Second, if you're fairly handy with electronics and you don't ever plan on sending your unit to Sony you can put in a manual fan controller so that your unit will never get hot again. This can prevent most YLODs or, if you've already had one and reflowed your mobo, it will keep it from happening again. While you're in there rooting around you may as well change your thermal paste on the CPU & GPU because the stuff from the factory is absolute junk.
Third, if you can remember hearing your PS3 fans running, but now you can't hear them and it doesn't seem to be blowing any air it's possible that it's stuck on low idle like mine was, which subsequently caused it to get hot and freeze constantly.
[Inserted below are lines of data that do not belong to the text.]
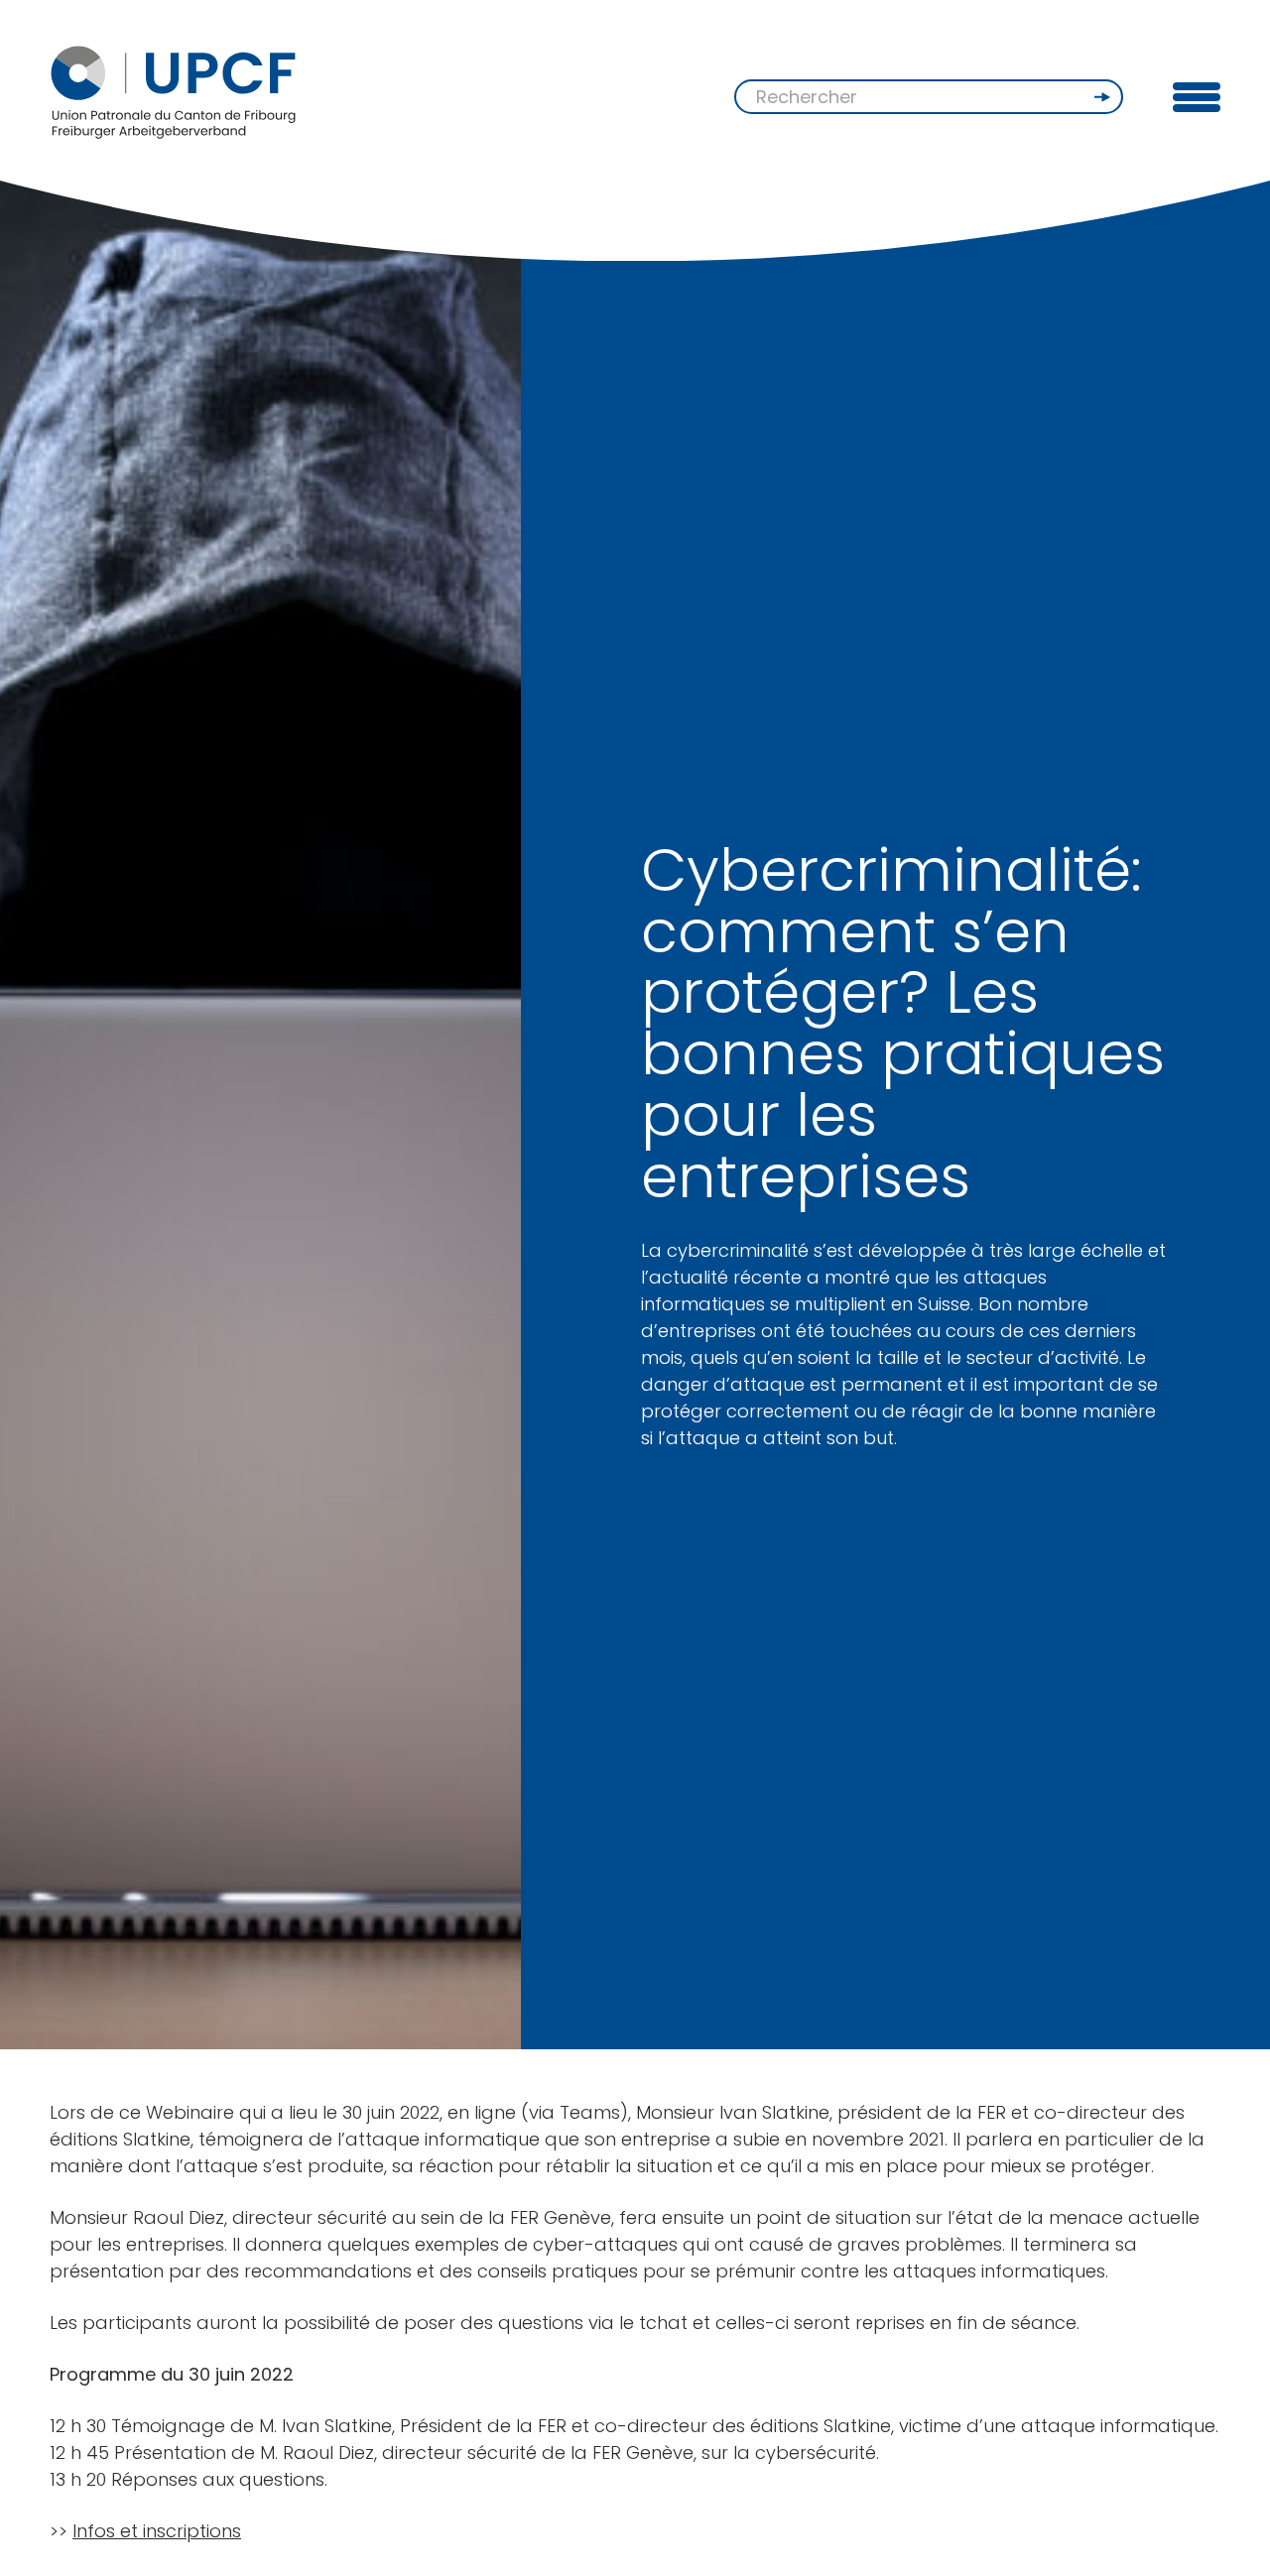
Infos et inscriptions (156, 2530)
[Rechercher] (1104, 97)
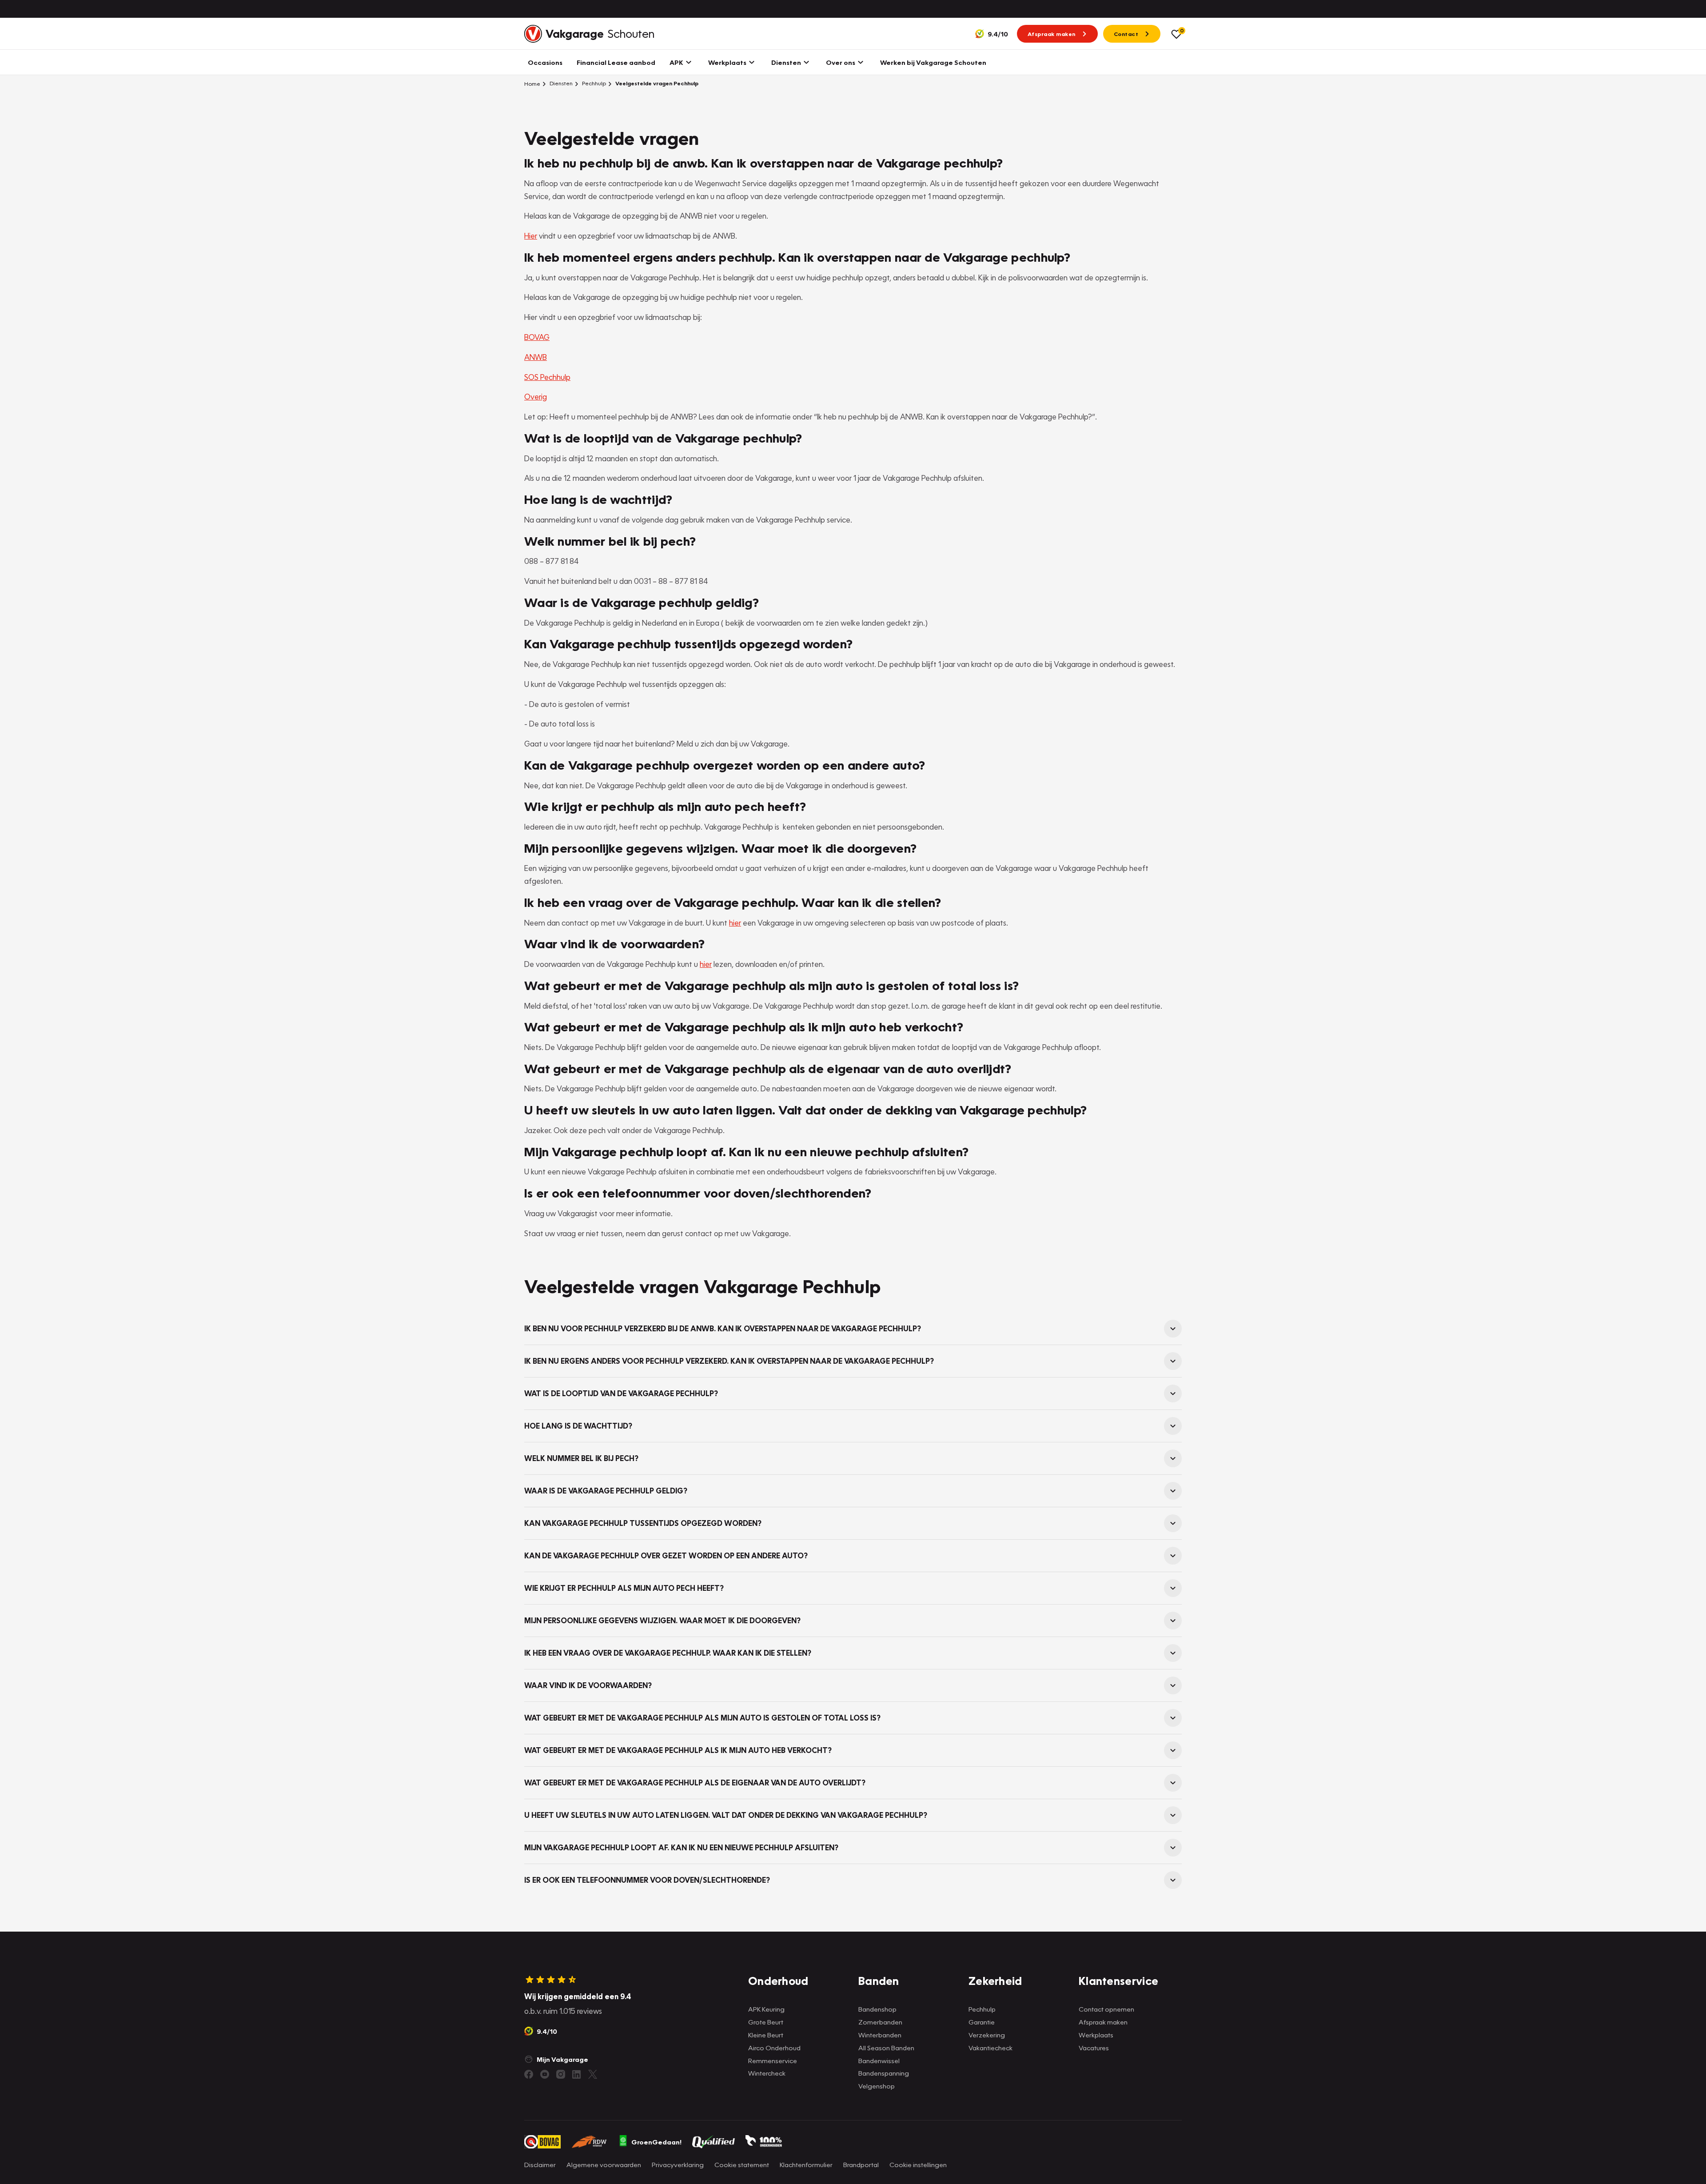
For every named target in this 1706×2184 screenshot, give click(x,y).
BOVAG (537, 337)
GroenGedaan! (656, 2142)
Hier (530, 235)
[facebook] (528, 2074)
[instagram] (560, 2074)
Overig (535, 396)
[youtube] (544, 2074)
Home (532, 83)
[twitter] (592, 2074)
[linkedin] (576, 2074)
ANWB (535, 357)
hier (735, 922)
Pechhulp (593, 83)
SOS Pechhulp (547, 377)
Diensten (560, 83)
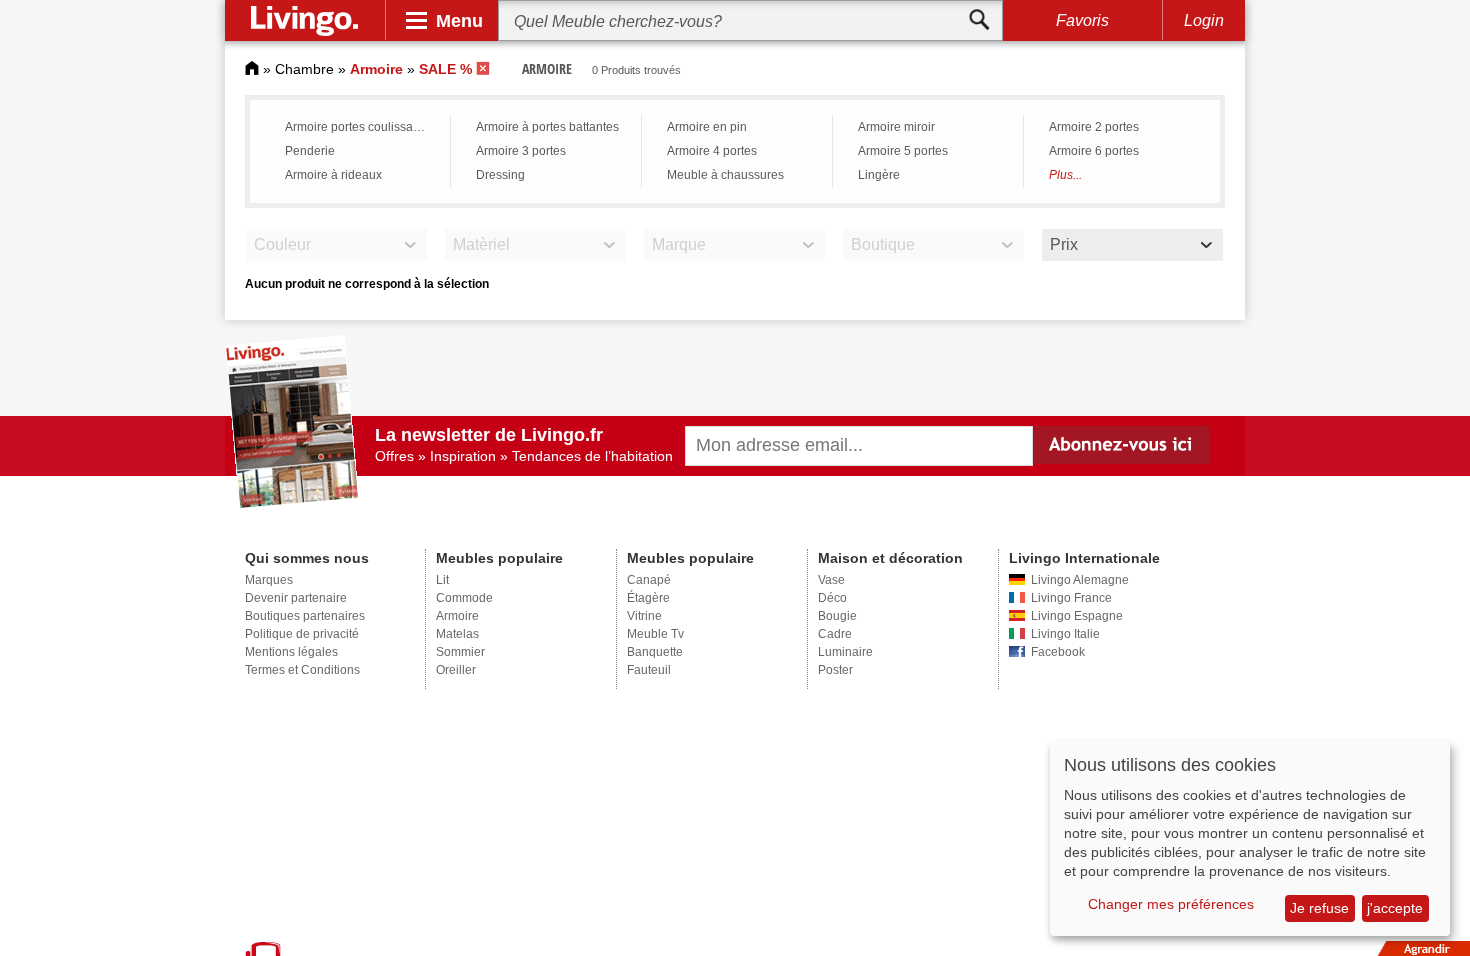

Fourth, never ever ever let your PS3 freeze or shut off during a firmware update, it will brick your unit, you will have to send it to Sony, a new hard drive won't fix the problem. If you're unit is freezing for some reason and you reformat the hard drive don't reinstall the firmware until AFTER you fix the freezing issue.
I've learned these things in the last week, all of them the hard way, I'm just passing on what I know, hopefully it will save somebody $150 and their PS3 a trip to Sony in a cardboard coffin.
In a related story I have a working 120gb PS3 slim, and an old backward compatible 80gb with 4 holes drilled in the case, a manual fan controller, new thermal paste, and screwed up internal flash memory that is currently operating in doorstop mode.